* [Selected passage]

..............................

How digital financial services and e-commerce can help curb the impact of COVID-19 on people's livelihoods
Read this post in Bahasa Indonesian.
Countries across the world have imposed unprecedented restrictions on mobility and social interaction to combat the spread of COVID-19. Indonesia is no exception.
In April, the government of Indonesia announced the enactment of large-scale social distancing regulations (Pembatasan Sosial Berskala Besar, PSBB) and banned travel for the upcoming Eid holiday, when tens of millions of Indonesians typically return to their home villages to celebrate with family.
Other restrictions include instruction to work from home, closures of public spaces and transport, and even travel bans to and from specific locations. These measures have profoundly impacted many aspects of people’s lives—from the way people communicate, work, obtain goods, and transact.

..............................

* [Stored records]
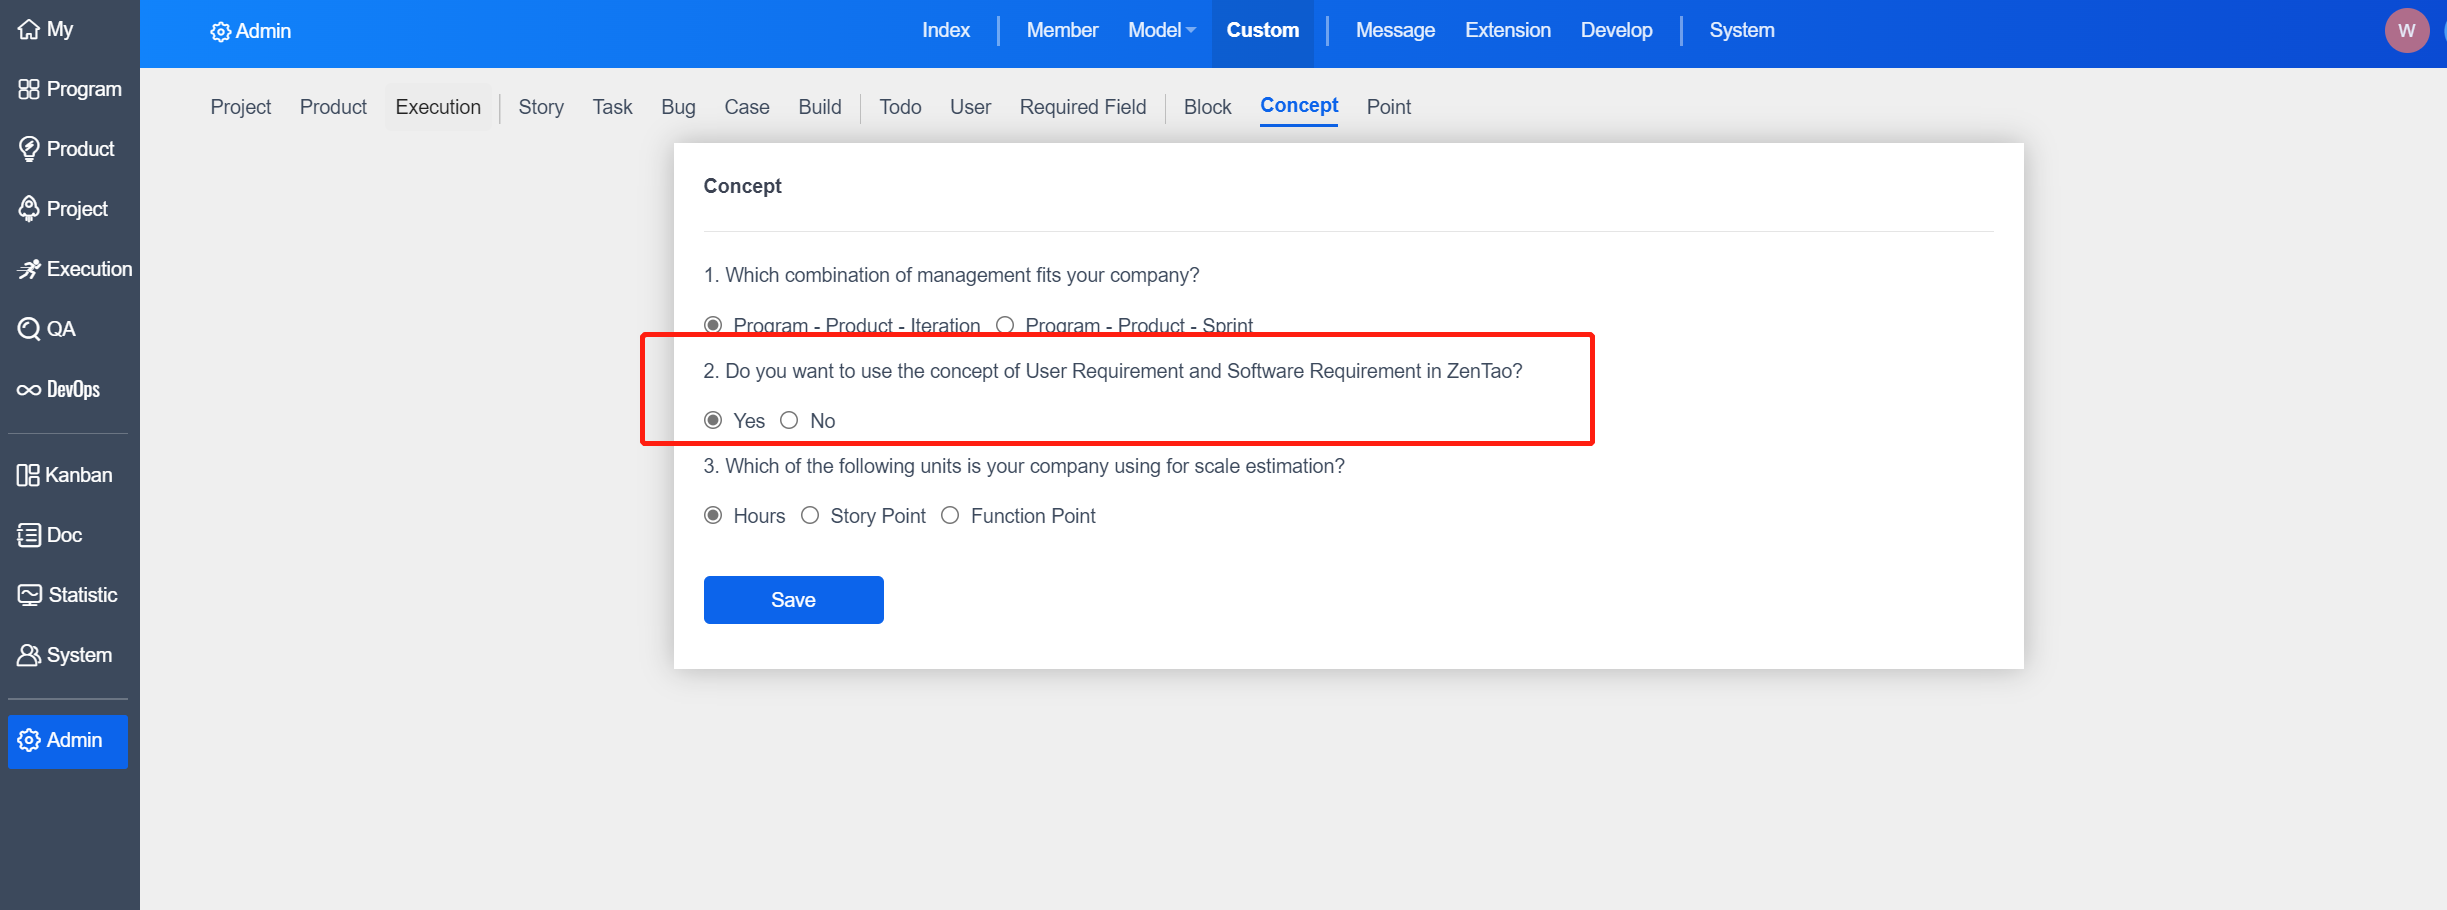This screenshot has height=910, width=2447.
Task: Click the blue Save button
Action: point(793,600)
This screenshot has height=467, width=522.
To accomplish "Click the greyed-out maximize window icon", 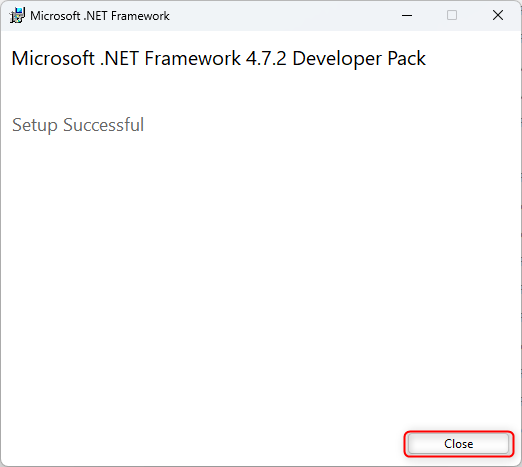I will coord(452,15).
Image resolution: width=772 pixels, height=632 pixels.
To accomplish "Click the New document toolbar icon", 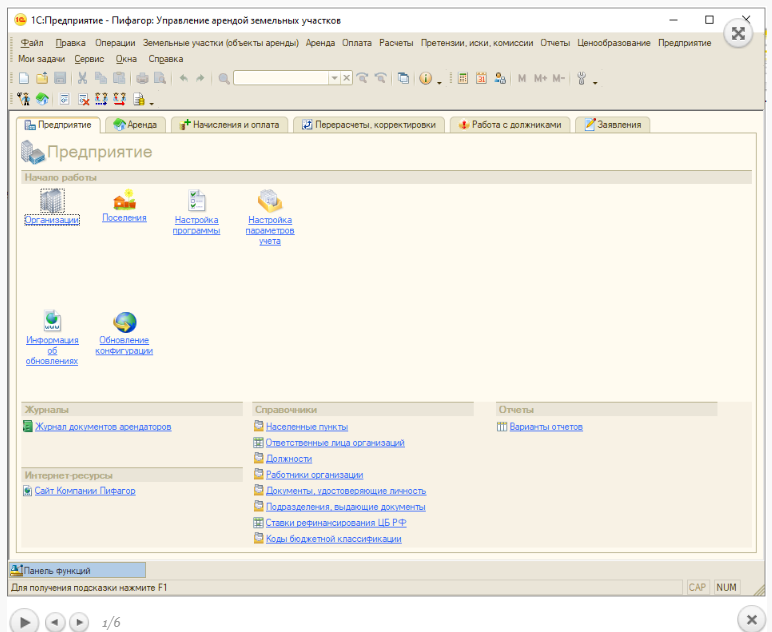I will pyautogui.click(x=24, y=78).
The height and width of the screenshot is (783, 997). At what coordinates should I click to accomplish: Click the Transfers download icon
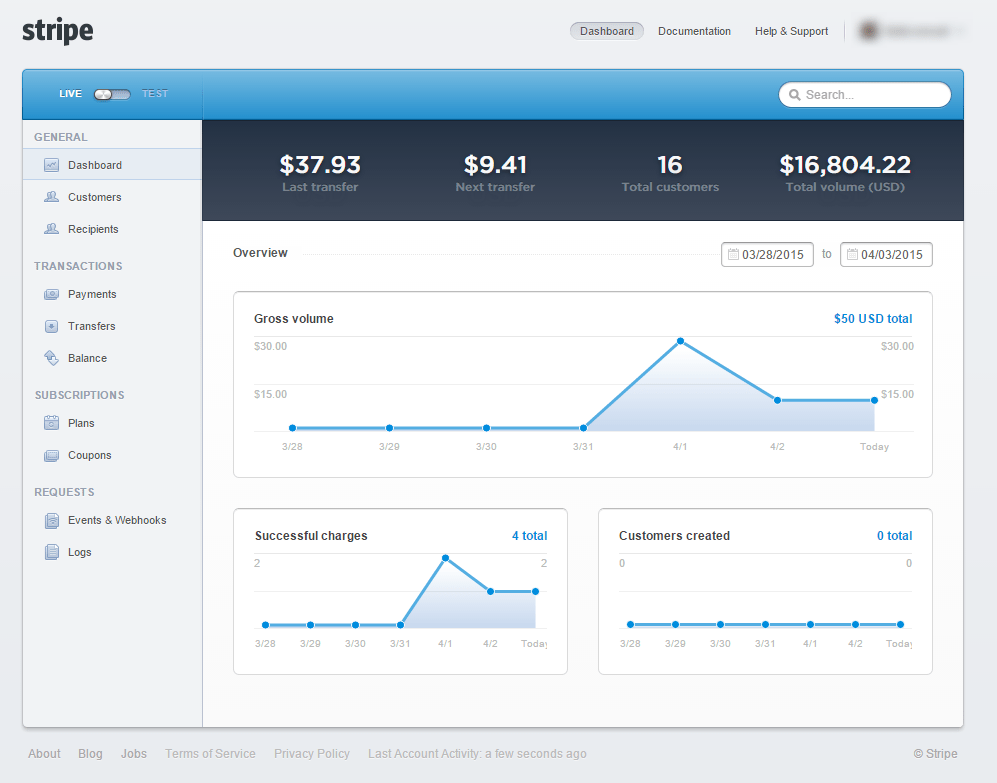[52, 326]
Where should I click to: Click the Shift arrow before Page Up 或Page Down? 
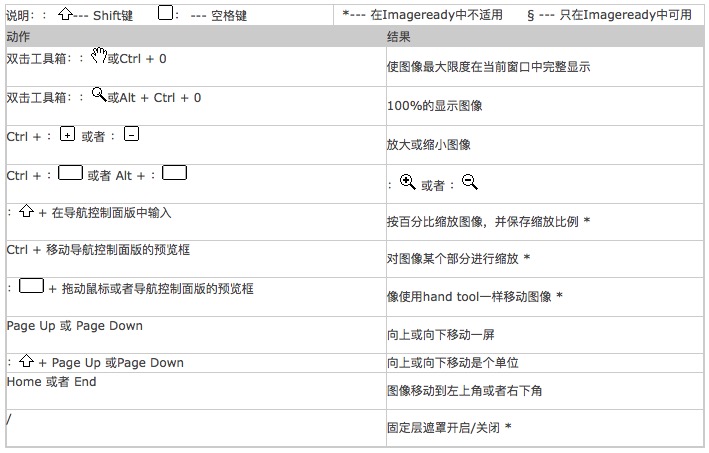click(x=27, y=362)
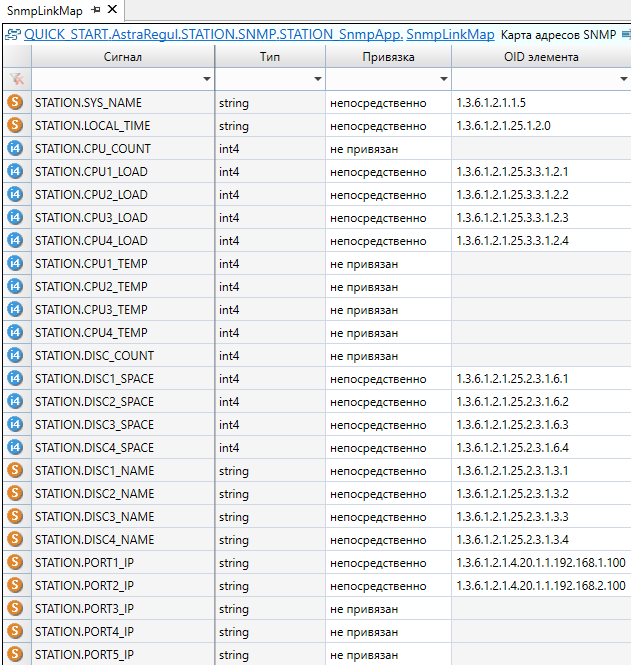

..............................

* [Assignment] List every restriction on movement or daily life that the post about COVID-19 in Indonesia names.

* [Result of this exercise]
- Large-scale social distancing regulations (Pembatasan Sosial Berskala Besar, PSBB)
- A ban on travel for the upcoming Eid holiday
- Instruction to work from home
- Closures of public spaces and transport
- Travel bans to and from specific locations